24. A method (80) according to Claim 23, wherein the higher weights are assigned to the terms (41-46) occurring in a structural location selected from the group comprising titles, headings, tables of content, and indexes.

25. A method (80) according to Claim 16, further comprising:
broadening the tokens (142), comprising:
deriving a normalized root stem for each token (142);

identifying one or more synonyms for the normalized root stem; and conjunctively including the synonyms with the token (142) in the search query (142).

26. A method (80) according to Claim 16, further comprising:
exporting a selection control operable to specify at least one of one or more required terms (41-46) and one or more optional terms (41-46) in the data excerpt (S 1); and modifying the search query terms (142) to always include the required terms (41-46) and to permissively include the optional terms (41-46).

27. A method (80) according to Claim 16, further comprising:
exporting an ordering control operable to specify precedence of the tokens (142); and modifying the search query terms (142) to favor the terms (41-46) having higher precedence.

28. A method (80) according to Claim 16, further comprising:
exporting a search scope control operable to specify documents (40) to be searched; and limiting the search query (142) to search the specified documents (40).

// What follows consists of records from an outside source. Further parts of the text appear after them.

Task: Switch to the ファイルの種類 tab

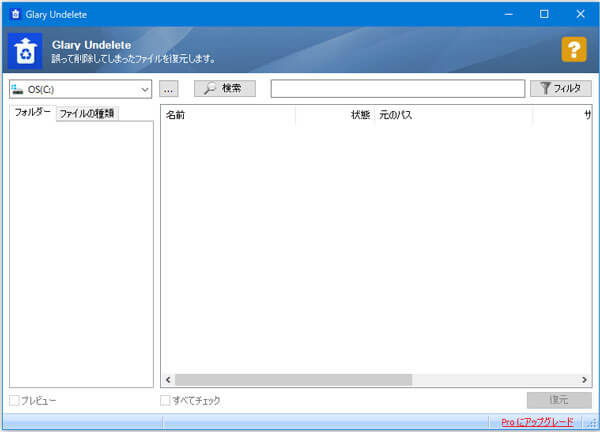Action: [87, 113]
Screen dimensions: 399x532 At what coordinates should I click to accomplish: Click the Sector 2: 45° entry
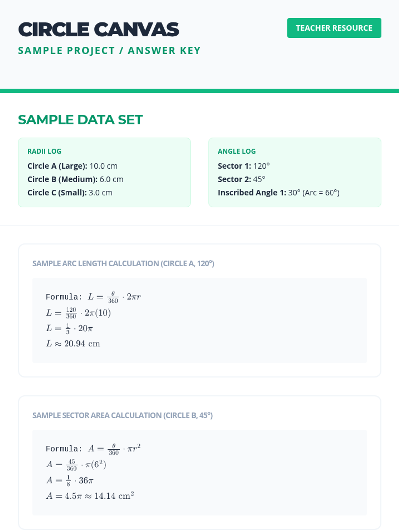click(x=241, y=179)
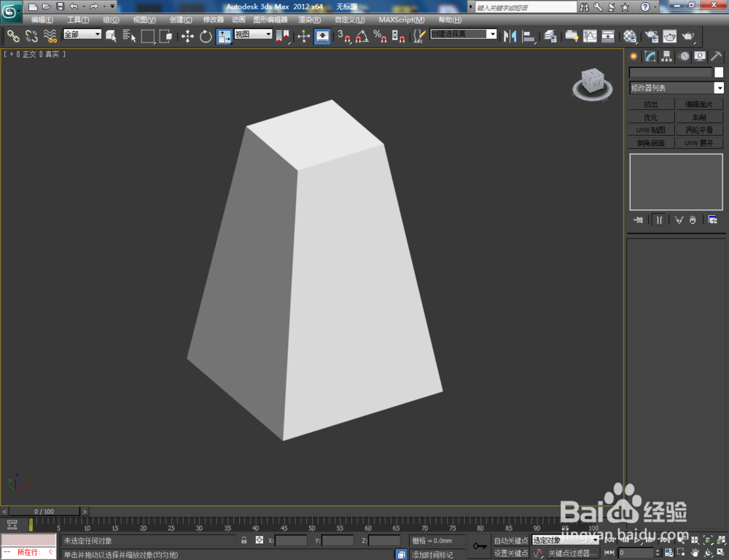Select the Pan view hand icon
729x560 pixels.
click(695, 553)
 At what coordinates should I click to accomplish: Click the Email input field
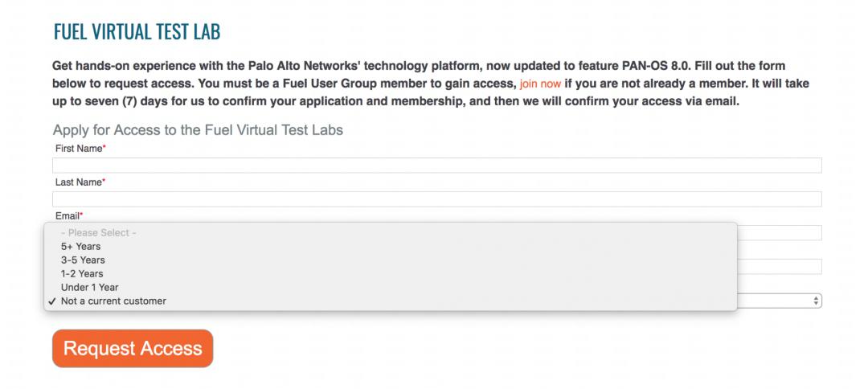tap(778, 233)
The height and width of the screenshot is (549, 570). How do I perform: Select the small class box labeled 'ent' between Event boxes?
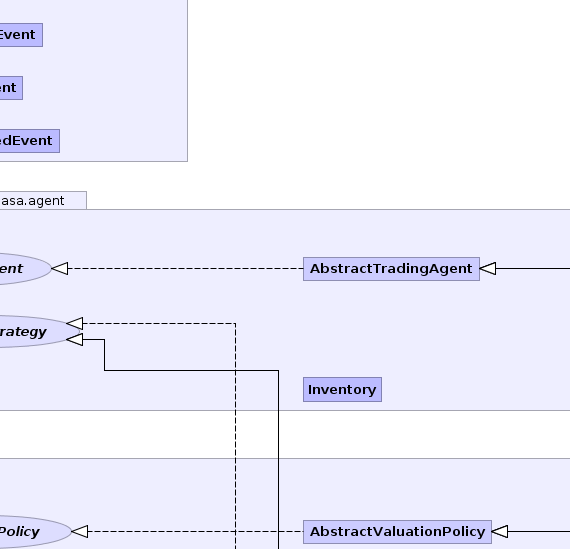tap(11, 88)
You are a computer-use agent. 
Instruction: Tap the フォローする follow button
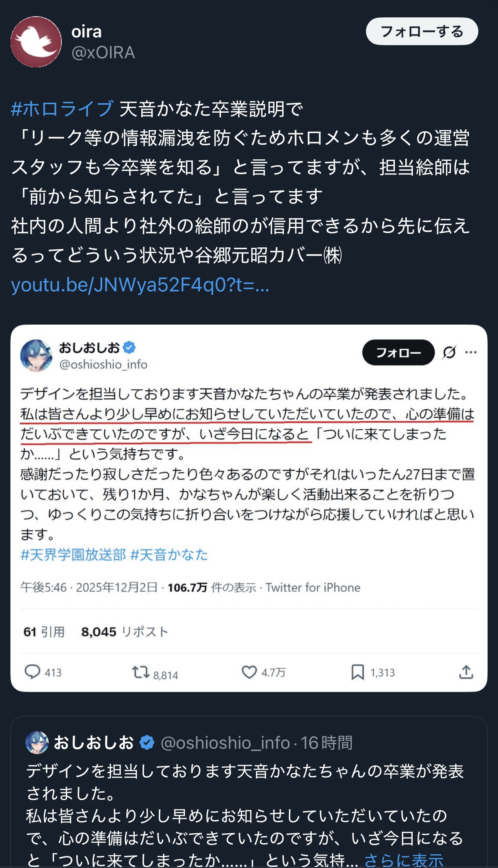pyautogui.click(x=422, y=31)
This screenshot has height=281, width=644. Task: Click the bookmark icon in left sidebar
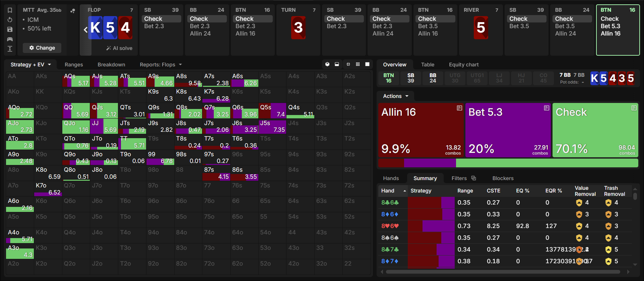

29. A method (80) according to Claim 16, further comprising:
providing the selectable inclusiveness control (52) and the selectable proximity control (53) as a one of single selectable controls or combined controls selected from the group comprising rotary or gimbal knobs, slider bars, radio buttons, and user input mechanisms that allow continuous or discrete selection over a fixed range of rotation, movement, or selection.

30. A method (80) according to Claim 16, wherein the data excerpt (S 1) comprises at least one of textual data, binary data, and an encapsulated search query (142).

31. A computer-readable storage medium holding code for performing the method (80) according to Claim 16.